Corporate salaries grow as public confidence shrinks:
At least 17 B.C. senior executives were paid over $1 million last year.
How much are corporate bigwigs worth? If they’re paid too much, directors could find themselves on the carpet with shareholders and regulators.
Corporate scandals and three straight years of stock-market losses have eroded public trust in senior management, corporate directors, accountants, auditors and investment advisers.
Yet swollen executive pay cheques appear to be not just surviving but thriving.
In the U.S. last year, the mid-range CEO salary and bonus rose to $1.8 million, a 10-per-cent improvement from 2001, according to a survey at 350 large publicly held companies conducted by Mercer Human Resource Consulting.
A recent Vancouver Sun survey of 34 B.C.-based public companies found at least 17 senior executives were paid more than $1 million last year and two made more than $2 million.
The challenge for companies is to attract and retain the best leaders while mollifying shareholders increasingly concerned about high-flying executive compensation and poor performance.
To help companies navigate the issues surrounding executive compensation, the Canadian Institute of Chartered Accountants has produced 20 Questions Directors Should Ask about Executive Compensation.
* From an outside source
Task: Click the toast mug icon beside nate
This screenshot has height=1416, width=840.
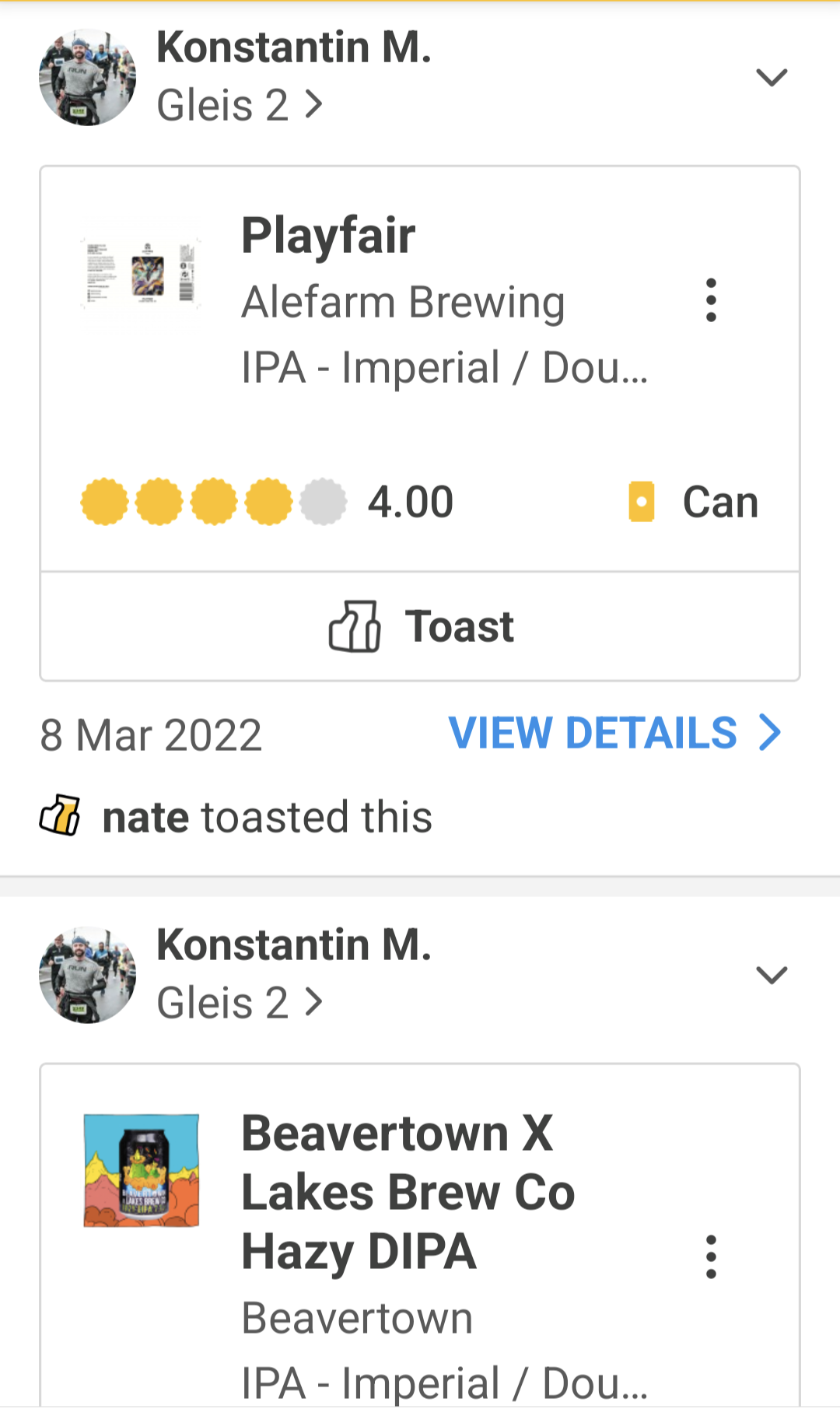Action: tap(60, 816)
The publication acts as a guide and discussion piece for board members and others charged with the responsibility of determining compensation for executives.
“While many large companies have advisers to assist them in developing and reviewing compensation packages, this is not necessarily the case for smaller companies,” says chartered accountant Shayda Kassam of Vancouver’s PeopleLink Consulting.
“My advice is be proactive. You need to start talking about the issues. You don’t want to have your first discussions about compensation to come after a challenge by shareholders or regulators.”
Canadian securities regulators are requiring publicly listed corporations to provide better links between executive compensation and corporate performance.
“The importance of improving the objectivity of incentive plans is high,” Kassam said.
“Bonuses as a percentage of base salary range from five per cent for non-management positions to an average of almost 15 per cent for middle-management positions and close to 50 per cent for senior executives. Therefore, the cost to an organization of an ineffective incentive plan can be very high.”
Compensation committees need to make sure they are getting the best value for shareholders. For many companies, this has meant a move towards results-based compensation.
“In a bull market, little consideration is given to what happens when results are poor,” says Fiona Macdonald, a principal with Towers Perrin in Vancouver. “Today companies are really looking at what is the right performance for the right level of pay.”
While the importance of benefits as a component of the compensation package has increased, Kassam notes the importance of stock options has decreased. Many organizations are revisiting their stock-option plans, especially stock grants. Decisions on how to account for stock options will also influence an organization’s compensation policy.
When deciding on pay for top executives, boards have a number of things to consider, including ensuring that pay levels attract and keep a strong management team, balancing performance with pay levels and what to do when performance doesn’t meet expectations.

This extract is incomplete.